The only thing missing in this picture are my friends in LaConner, starting with Sherry, my companion and Kornelia, my housemate. But, of course, those are big absences. So, as I said, its good to be back, although for only a little while, since I’ll be heading for Santa Fe to spend time with my daughter and her son and her partner in October. Having returned “home” means returning to ongoing routines and connections which are themselves coveted chances to learn something, maybe even to experience God’s presence in another person or event. I’m trying intentionally to keep myself open to miracles, a mantra I’ve been practicing right along.

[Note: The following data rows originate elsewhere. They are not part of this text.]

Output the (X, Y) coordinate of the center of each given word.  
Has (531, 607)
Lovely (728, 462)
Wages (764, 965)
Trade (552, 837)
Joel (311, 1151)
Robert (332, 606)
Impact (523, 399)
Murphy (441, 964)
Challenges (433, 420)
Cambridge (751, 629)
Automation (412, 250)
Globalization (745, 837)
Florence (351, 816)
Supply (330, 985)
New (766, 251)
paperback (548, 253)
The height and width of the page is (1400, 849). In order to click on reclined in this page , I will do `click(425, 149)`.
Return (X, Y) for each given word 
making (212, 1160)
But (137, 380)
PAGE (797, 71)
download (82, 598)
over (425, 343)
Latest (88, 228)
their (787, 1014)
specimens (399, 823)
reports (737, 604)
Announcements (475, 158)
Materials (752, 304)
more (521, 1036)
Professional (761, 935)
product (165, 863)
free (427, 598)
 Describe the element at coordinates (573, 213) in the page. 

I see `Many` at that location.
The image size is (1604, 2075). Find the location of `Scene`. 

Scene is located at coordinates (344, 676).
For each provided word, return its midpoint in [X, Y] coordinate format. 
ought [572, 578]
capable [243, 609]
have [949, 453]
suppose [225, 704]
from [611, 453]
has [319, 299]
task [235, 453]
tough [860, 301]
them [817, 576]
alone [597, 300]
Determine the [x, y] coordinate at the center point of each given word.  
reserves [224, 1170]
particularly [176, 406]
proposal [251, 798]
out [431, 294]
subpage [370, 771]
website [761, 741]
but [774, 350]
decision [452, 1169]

As I’ve mentioned in previous journal entries, I’m concerned to slow the aging process. It may be that I can’t reverse it although, I must say, I feel younger now then I did six months ago. I’m convinced that spending time with young people is another help in staying young. Yesterday I took my young friends to lunch at Village Pizza in Anacortes. One daughter is a mere six months, the other three years. The mother’s younger sister was visiting here from Seattle so that was an added dividend as we talked and ate, laughing at the antics of the two kids but talking, too, about what they, the parents, are bringing to this changing world of ours. In the world I grew up in, the labor division was clear, the wife and mother staying home, the husband and father off to provide the financial support. With these young parents, both are working but he’s arranged his work hours so that he’s home four days a week to help nurture and care for the two children. And then, I’m party to seeing them working hard at clarification, keeping everything open and transparent as possible, as they walk and talk their way through the day. Transparency often did not happen in my experience as a husband and father. Many matters we might have talked about to our mutual advantage ,we were closed-mouthed about, and never did discuss. I’ve learned over time about the advantage of transparency and employ it on a regular basis now. This young family keeps me mindful of transparency’s central place as I continue to work at it, keeping myself in integrity as well as my relationship with others. As the young mother pointed out, it is always a work in progress. Yes, indeed. Virtues seem not to come easily, always requiring daily practice even after they reach the stage of habit.
A lunch of pizza with my young friends on a Saturday afternoon was enjoyable, more like a celebration I like to think, walking,( instead of getting in a car) up Commercial Street, holding the daughter’s hand, talking with the young sister about her future, all of them with big dreams to match the sheer determination and energy emanating from them. Another kind of celebration continued a few hours later as we gathered at the Pastor’s house for a surprise birthday party for a church member who had just turned 70 years of age, He and his wife were both totally surprised and I think a little overwhelmed by the large turn-out of fellow church members. It was celebration at its best, gathering to honor a fellowing human being, taking a brief moment to acknowledge one among us, for whatever reason, and in that acknowledgement, acknowledging one another. Lives matter! All lives matter! I surprise myself here about how strongly I have come to feel about human life and the importance of finding ways constantly to celebrate it. Poetry is another way to celebrate life, to highlight its beauty and mystery. Likewise with music and the other arts. I like birthdays especially, because its something we can easily do, at the drop of a hat.